◆ Quoted text:
┏━━
The 2017–18 ECHL season is the 30th season of the ECHL. The regular season ran from October 13, 2017 to April 8, 2018, with the 2018 Kelly Cup playoffs following. Twenty-seven teams in 21 states and one Canadian province each played a 72-game schedule.

The Kelly Cup was won by the Colorado Eagles, playing in their last season in the ECHL before joining the American Hockey League, in seven games over the regular season champions, the Florida Everblades.

League business

Team changes 
The Alaska Aces, three-time Kelly Cup champions and one of the last two teams remaining from the West Coast Hockey League, ceased operations. The franchise was later purchased and relocated to Portland, Maine, for the 2018–19 season.
The Elmira Jackals had been losing money, suffering from ownership issues since 2012, and county operated since 2016. The county agency operating the team and arena had an agreement to sell the arena to a new owner, but the owner did not want the Jackals and the team ceased operations.
The Missouri Mavericks were renamed as the Kansas City Mavericks.
The Jacksonville Icemen (formerly the Evansville IceMen) rejoined after a one-year hiatus.
The Worcester Railers are added as an expansion team. As with many of the 2015–16 season changes, the franchise replaces a former American Hockey League team, the Worcester Sharks.
┗━━
◆ Aim a:
Quote the ECHL season article from "The Elmira Jackals" to "team ceased operations.", with both of those passages included.

◆ Material for the task:
┏━━
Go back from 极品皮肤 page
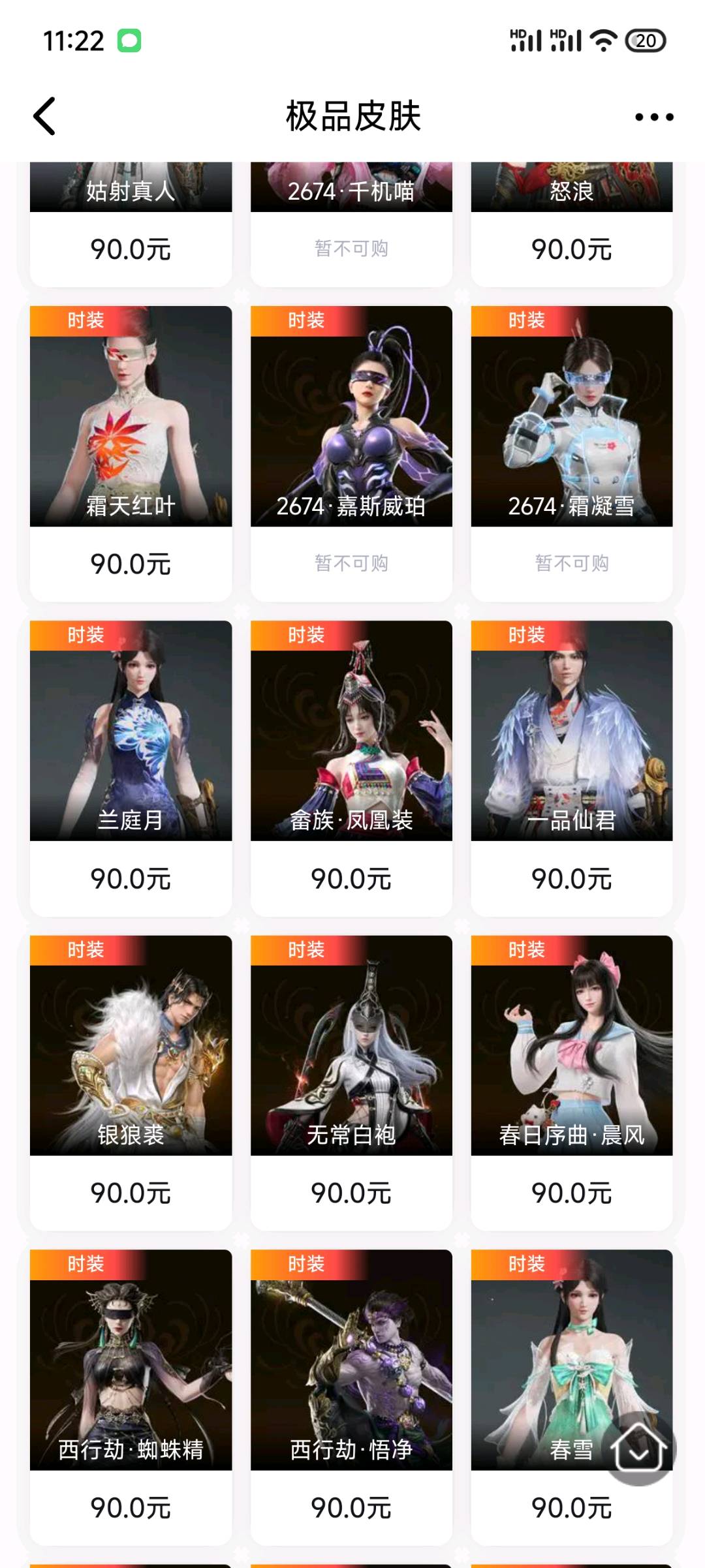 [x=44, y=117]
┗━━
┏━━
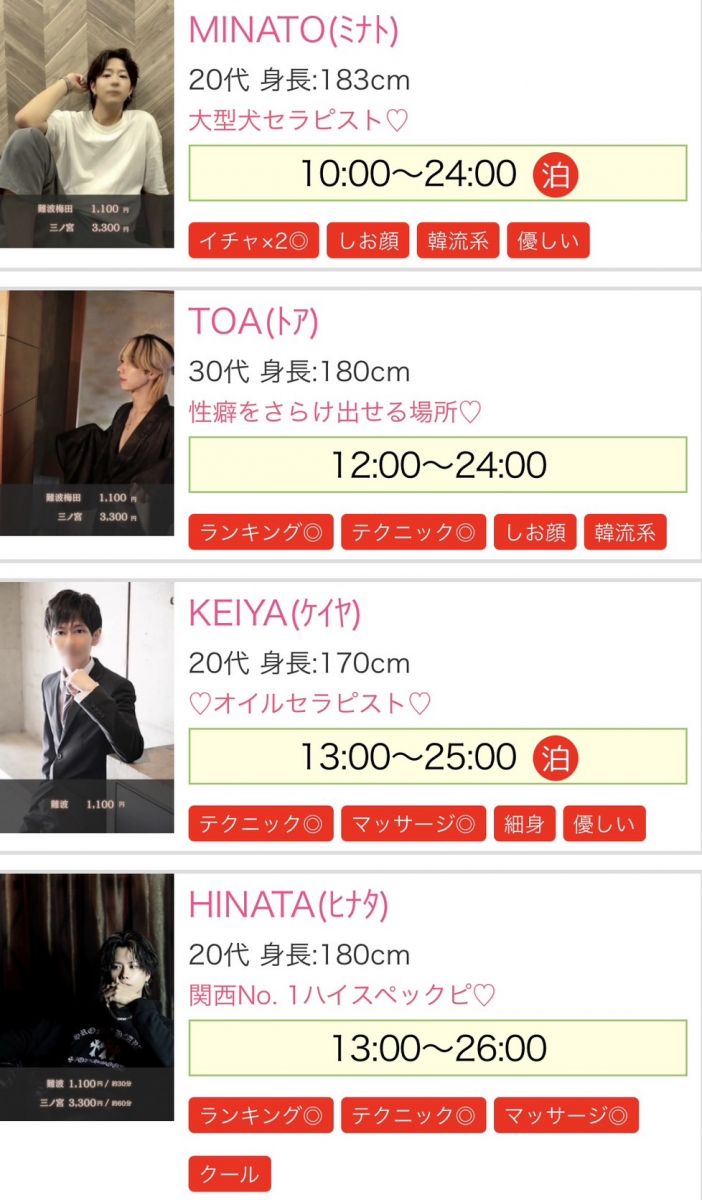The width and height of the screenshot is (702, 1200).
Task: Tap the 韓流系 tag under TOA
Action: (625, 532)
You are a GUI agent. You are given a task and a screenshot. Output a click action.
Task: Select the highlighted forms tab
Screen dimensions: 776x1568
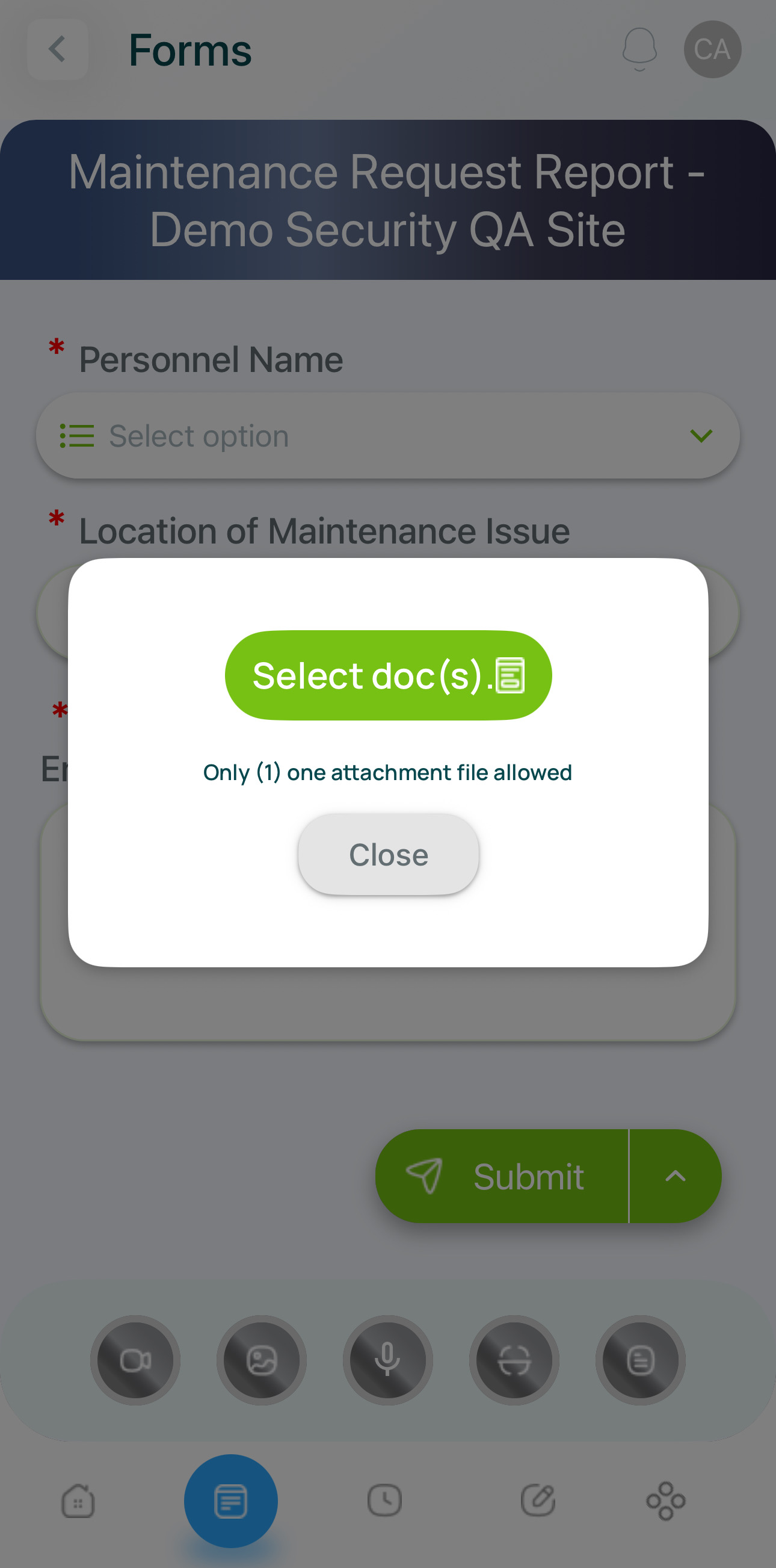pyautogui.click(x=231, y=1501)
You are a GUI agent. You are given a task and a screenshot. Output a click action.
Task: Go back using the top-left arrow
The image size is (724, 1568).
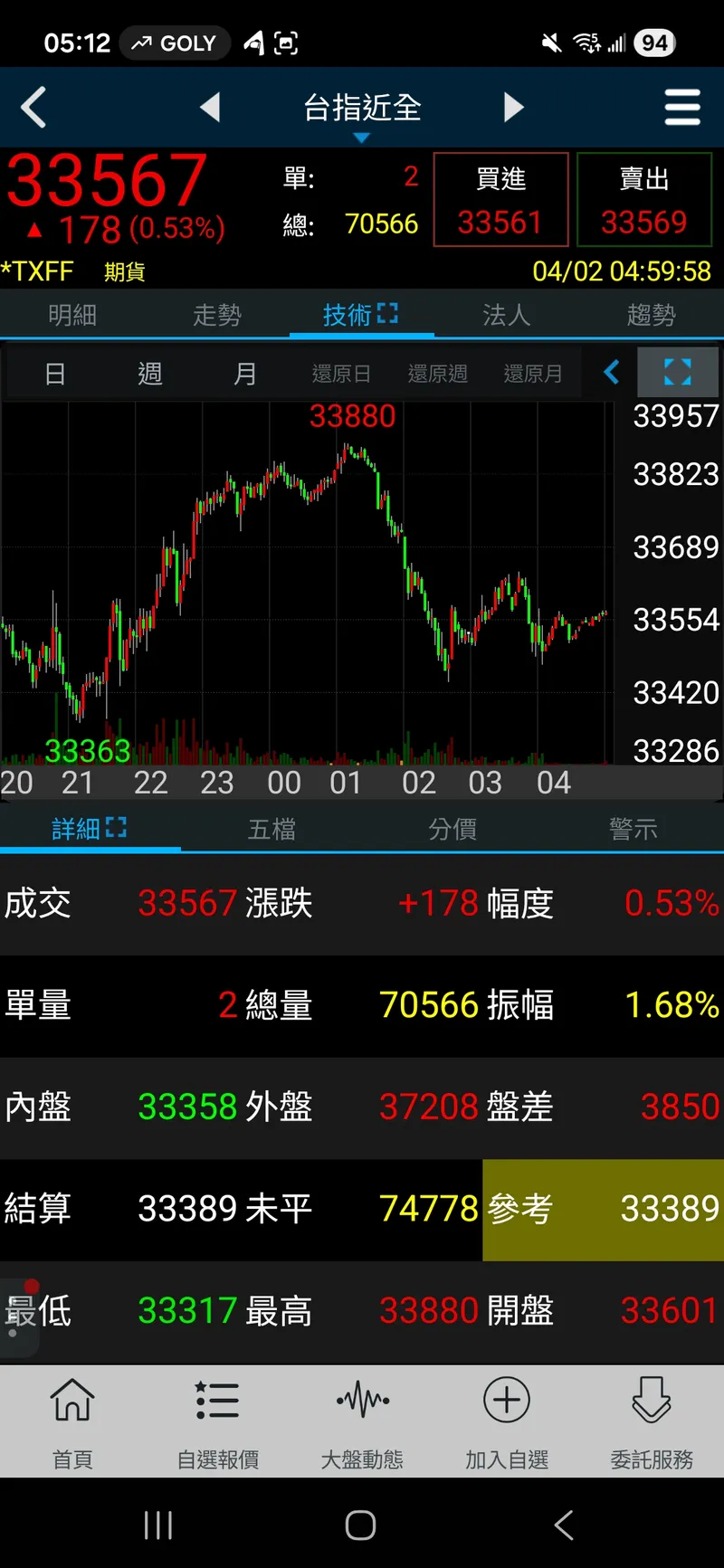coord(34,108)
┗━━
◆ Aim b:
Please print the rows between the lines holding "The width and" and "coord(34,108)", inclusive, leaving the pictures out of your answer.

◆ Written reply a:
The Elmira Jackals had been losing money, suffering from ownership issues since 2012, and county operated since 2016. The county agency operating the team and arena had an agreement to sell the arena to a new owner, but the owner did not want the Jackals and the team ceased operations.

◆ Written reply b:
The width and height of the screenshot is (702, 1200).
Task: Tap the 韓流系 tag under TOA
Action: (625, 532)
You are a GUI agent. You are given a task and a screenshot. Output a click action.
Task: Select the highlighted forms tab
Screen dimensions: 776x1568
pyautogui.click(x=231, y=1501)
You are a GUI agent. You are given a task and a screenshot. Output a click action.
Task: Go back using the top-left arrow
The image size is (724, 1568).
coord(34,108)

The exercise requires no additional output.